G. Peringatan Bergambar
1. Gambar Kesehatan di Bungkus Rokok
Penelitian menunjukkan sebagian besar perokok tak menyadari bahaya sesungguhnya dari racun nikotin. Mereka hanya cukup paham
rokok berbahaya. Bahkan di negara-negara maju yang publikasi bahaya rokok begitu luas, perokoknya tidak perduli terhadap yang mengancam
mereka dan orang di sekelilingnya. Munculnya peringatan bahaya rokok berupa gambar dampak nyata nikotin dibungkusnya, antara lain, timbul
karena fakta yang disimpulkan dari berbagai survei dan penelitian tersebut. Selama ini publikasikan luas itu hanya berupa teks sehingga tidak efektif
menyadarkan para pecandu maupun perokok baru. Dengan gambar, yang tidak membutuhkan kerja otak lebih keras seperti pada pembacaan teks,
diharapkan kampanye pengetahuan itu bisa lebih efektif. Tapi gambar saja belum tentu efisien sesuai dengan tujuannya. Penelitian Cunningham pada
2009 menunjukkan bahwa ada beberapa kriteria agar peringatan bergambar itu dipahami dengan mudah oleh publik. Kriteria itu antara lain:
Luas gambar 50 persen dari permukaan depan dan belakang bungkus rokok dibagian atas.
Berwarna dan tidak tertutup selubung sehingga muda dilihat. Pesan menunjukkan besarnya risiko merokok.

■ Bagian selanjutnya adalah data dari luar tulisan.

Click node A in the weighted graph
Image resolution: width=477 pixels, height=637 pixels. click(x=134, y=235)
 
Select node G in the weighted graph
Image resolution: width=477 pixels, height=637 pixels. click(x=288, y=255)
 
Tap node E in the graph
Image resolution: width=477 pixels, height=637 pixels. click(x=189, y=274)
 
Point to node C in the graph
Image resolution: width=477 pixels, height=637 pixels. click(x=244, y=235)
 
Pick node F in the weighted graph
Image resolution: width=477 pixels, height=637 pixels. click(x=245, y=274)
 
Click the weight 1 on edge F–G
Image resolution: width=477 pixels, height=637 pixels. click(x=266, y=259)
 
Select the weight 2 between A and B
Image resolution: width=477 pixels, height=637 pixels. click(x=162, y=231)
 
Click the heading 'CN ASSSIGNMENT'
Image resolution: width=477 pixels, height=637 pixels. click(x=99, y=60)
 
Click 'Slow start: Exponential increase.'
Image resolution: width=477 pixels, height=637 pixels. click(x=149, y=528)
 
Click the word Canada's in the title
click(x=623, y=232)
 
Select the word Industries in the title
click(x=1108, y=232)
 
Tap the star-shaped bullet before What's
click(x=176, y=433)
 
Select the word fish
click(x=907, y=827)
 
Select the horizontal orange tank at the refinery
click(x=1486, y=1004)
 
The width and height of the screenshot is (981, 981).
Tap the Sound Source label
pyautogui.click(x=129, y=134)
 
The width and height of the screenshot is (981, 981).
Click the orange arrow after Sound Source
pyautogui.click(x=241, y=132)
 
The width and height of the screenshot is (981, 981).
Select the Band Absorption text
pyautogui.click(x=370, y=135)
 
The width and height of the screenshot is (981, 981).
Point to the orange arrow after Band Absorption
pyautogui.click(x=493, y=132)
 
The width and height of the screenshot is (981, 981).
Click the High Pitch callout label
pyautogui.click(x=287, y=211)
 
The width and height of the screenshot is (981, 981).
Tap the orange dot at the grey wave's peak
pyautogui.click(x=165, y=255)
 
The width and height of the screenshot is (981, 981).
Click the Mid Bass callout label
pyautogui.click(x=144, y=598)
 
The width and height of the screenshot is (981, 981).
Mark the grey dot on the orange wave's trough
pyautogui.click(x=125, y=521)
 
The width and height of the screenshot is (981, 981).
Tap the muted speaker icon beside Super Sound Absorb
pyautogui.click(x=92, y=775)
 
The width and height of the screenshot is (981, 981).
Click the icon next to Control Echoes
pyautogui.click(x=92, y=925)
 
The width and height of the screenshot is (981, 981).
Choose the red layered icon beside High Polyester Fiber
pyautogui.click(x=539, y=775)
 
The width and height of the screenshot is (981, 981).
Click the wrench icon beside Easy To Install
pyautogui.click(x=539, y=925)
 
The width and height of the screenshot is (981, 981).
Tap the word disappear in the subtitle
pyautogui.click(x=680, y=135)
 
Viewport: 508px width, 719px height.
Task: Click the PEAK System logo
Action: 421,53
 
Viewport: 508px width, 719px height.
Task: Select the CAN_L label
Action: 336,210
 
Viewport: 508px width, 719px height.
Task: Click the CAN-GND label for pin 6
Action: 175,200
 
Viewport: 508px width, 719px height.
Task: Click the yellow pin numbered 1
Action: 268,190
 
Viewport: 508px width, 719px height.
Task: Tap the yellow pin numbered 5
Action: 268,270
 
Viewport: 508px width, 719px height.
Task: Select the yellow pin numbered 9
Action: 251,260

Pesan bergambar akan lebih efektif mencapai sasaran terutama di negara-negara yang tingkat melek hurufnya rendah
—jumlah perokok terbanyak dari kalangan ini. Maka wajar jika kampanye mengkonsumsi
rokok paling efektif adalah dikalangan miskin dan pendidikannya rendah. Pesan bergambar ini harus diganti secara periodik agar dampaknya
panjang dan terus diingat. Pada 2007 Universitas Indonesia meneliti tentang efektivitas
peringatan bahaya merokok di bungkus rokok yang berupa teks: ―Peringatan pemerintah: merokok dapat menyebabkan kanker, serangan
jantung, impotensi, dan gangguan kehamilan dan janin ‖. Hasilnya adalah
90 persen responden, 97 persen di antaranya adalah perokok, pernah membaca peringatan itu. Dari jumlah itu 43 persen tidak percaya akan
peringatan itu karena tidak merasakan dampak seperti diperingatkan itu, 26 persen tidak termotivasi berhenti merokok, dan 76 persen
menginginkan peringatan kesehatan berupa gambar dan tulisan. Sepertiga jumlah perokok bahkan menginginkan pesan yang spesifik dan
menakutkan. Maka ide menerapkan peringatan kesehatan pun muncul. Pasal 17
Undang-Undang Kesehatan menyebutkan pemerintah bertanggung jawab atas ketersediaan akses terhadap informasi, edukasi, dan fasilitas
pelayanan yang setingi-tingginya. Salah satu pemberian informasi itu melalui gambar peringatan kesehatan di bungkus rokok.